Employee Spotlight

CULTURE SPOTLIGHT

Aspen Power Engineer Joins NASA Analog Mission and Brings Back Lessons on Team Collaboration

Aspen Power engineer Guadalupe “Lupe” Espinoza-Gastelum recently participated in NASA’s Exploration Atmosphere 7 mission, a 15-day analog simulation supporting Artemis III, the 2027-2028 mission that will return astronauts to the Moon.

Analog” missions are ground-based simulations, whereas “flight” missions or “operational” missions leave Earth and operate in space. While the mission tested physical endurance and technical performance, the most meaningful challenge for Lupe was learning how to operate as a team with people whose backgrounds and approaches differed significantly from his own.

The mission took place inside NASA’s historic 20-foot altitude chamber at Johnson Space Center, a facility used for human spaceflight testing since the Gemini and Apollo programs. 

“Everyone was different, sometimes wildly so,” he said. “People communicated differently and solved problems differently. Some jumped in immediately while others held back. In a sealed environment with strict protocols, small interpersonal gaps can become big gaps very quickly, so we had to make a real effort to pull each other in.”

The crew eventually built trust through constant communication and shared problem-solving. Mission control also regularly introduced unexpected challenges that forced the group to collaborate. At times one person would instinctively take the lead while another hesitated, but the team learned to adjust, redistribute responsibilities, and rely on each other’s strengths.

By the end of the mission, Lupe said, “We were eight people with almost nothing in common except our commitment to the larger mission. That was enough to make us a strong team.”

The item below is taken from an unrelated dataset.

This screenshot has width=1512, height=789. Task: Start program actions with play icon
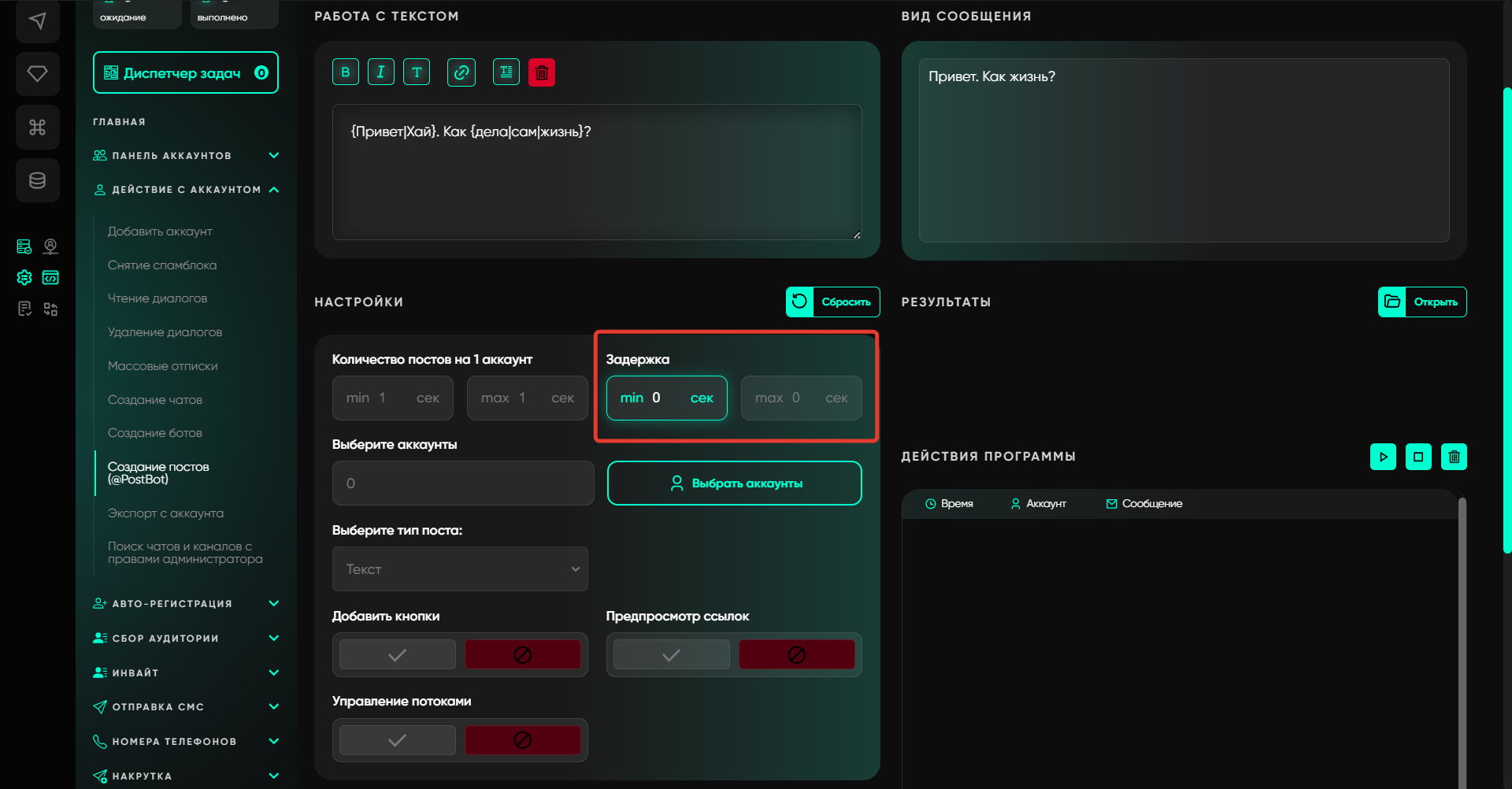[x=1383, y=457]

He found that the experience mirrored his work at Aspen Power in surprising ways. “Our company brings together people from engineering, finance, development, construction, marketing, and more. Everyone has different pressures and different perspectives, but when we focus on our shared mission, those differences become assets rather than obstacles.”

Lupe also believes experiences like this highlight the diverse talents that people across Aspen bring to the organization. “Your skills do not only belong to one field. You can take what you know and apply it to something totally different. That is what made this collaboration feel meaningful.”

Although he describes his own role as small, the data gathered from Lupe and his crew will directly support Artemis III, the mission in which astronauts will set foot on the Moon again for the first time in more than five decades.

“Being part of something that contributes to that next step for humanity felt surreal,” he said. “But the biggest lesson was simple. When you believe in the larger mission, people with different backgrounds can become an effective team very quickly.”

At Aspen Power, our team is united by a shared mission to accelerate the transition to a green economy.